Q: What is the difference between Containers and Virtual Machines?

Answer:

This is the most common Docker interview opener. Both are technologies for isolating applications, but they work at fundamentally different levels.

Virtual Machines (VMs)

A VM runs a complete guest Operating System on top of a hypervisor (e.g., VMware, VirtualBox, KVM). Each VM includes its own kernel, system libraries, and binaries.

Containers

A container shares the host machine's OS kernel and isolates only the application's user-space processes using Linux kernel features like namespaces (process isolation) and cgroups (resource limits).

Key Differences

FeatureContainerVirtual Machine
Isolation levelProcess-level (shares host kernel)Hardware-level (full guest OS)
Startup timeMillisecondsMinutes
SizeMegabytes (just the app + deps)Gigabytes (full OS image)
PerformanceNear-native (no hypervisor overhead)Slower (hardware emulation layer)
DensityRun hundreds on a single hostRun tens on a single host
OS supportLinux containers on Linux host only*Any OS on any host
SecurityWeaker isolation (shared kernel)Stronger isolation (separate kernels)

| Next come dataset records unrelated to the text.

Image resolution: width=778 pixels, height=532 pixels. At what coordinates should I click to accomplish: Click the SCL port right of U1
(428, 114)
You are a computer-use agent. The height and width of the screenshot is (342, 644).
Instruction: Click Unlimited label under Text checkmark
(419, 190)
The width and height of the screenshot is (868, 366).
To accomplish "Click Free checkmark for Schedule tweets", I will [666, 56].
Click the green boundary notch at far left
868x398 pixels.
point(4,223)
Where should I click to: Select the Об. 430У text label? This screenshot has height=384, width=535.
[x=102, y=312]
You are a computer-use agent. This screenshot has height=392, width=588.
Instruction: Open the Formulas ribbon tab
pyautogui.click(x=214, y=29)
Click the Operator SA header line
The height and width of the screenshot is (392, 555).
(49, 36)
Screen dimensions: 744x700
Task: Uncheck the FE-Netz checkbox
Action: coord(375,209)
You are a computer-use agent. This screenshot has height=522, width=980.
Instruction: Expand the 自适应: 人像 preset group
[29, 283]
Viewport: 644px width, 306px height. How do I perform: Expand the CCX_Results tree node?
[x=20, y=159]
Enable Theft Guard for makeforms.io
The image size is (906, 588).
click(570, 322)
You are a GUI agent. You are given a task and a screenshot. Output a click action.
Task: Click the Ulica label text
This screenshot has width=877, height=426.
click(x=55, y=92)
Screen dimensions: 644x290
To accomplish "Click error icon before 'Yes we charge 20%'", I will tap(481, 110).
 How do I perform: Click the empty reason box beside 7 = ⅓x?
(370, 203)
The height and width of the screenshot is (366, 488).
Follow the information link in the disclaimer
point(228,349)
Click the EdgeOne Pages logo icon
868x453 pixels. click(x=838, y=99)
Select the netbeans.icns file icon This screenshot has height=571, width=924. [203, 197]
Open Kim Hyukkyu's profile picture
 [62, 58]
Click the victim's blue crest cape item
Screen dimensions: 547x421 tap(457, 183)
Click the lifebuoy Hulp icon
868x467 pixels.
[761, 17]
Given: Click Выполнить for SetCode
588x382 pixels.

[!NOTE] *Docker Desktop on macOS/Windows actually runs a lightweight Linux VM under the hood (using HyperKit or WSL2) to provide the Linux kernel that containers need.

When to Use Which?

  • Containers: Microservices, CI/CD pipelines, dev environments, anything where speed and density matter.
  • VMs: When you need full OS-level isolation (e.g., running Windows apps alongside Linux), or when security boundaries are critical (multi-tenant hosting).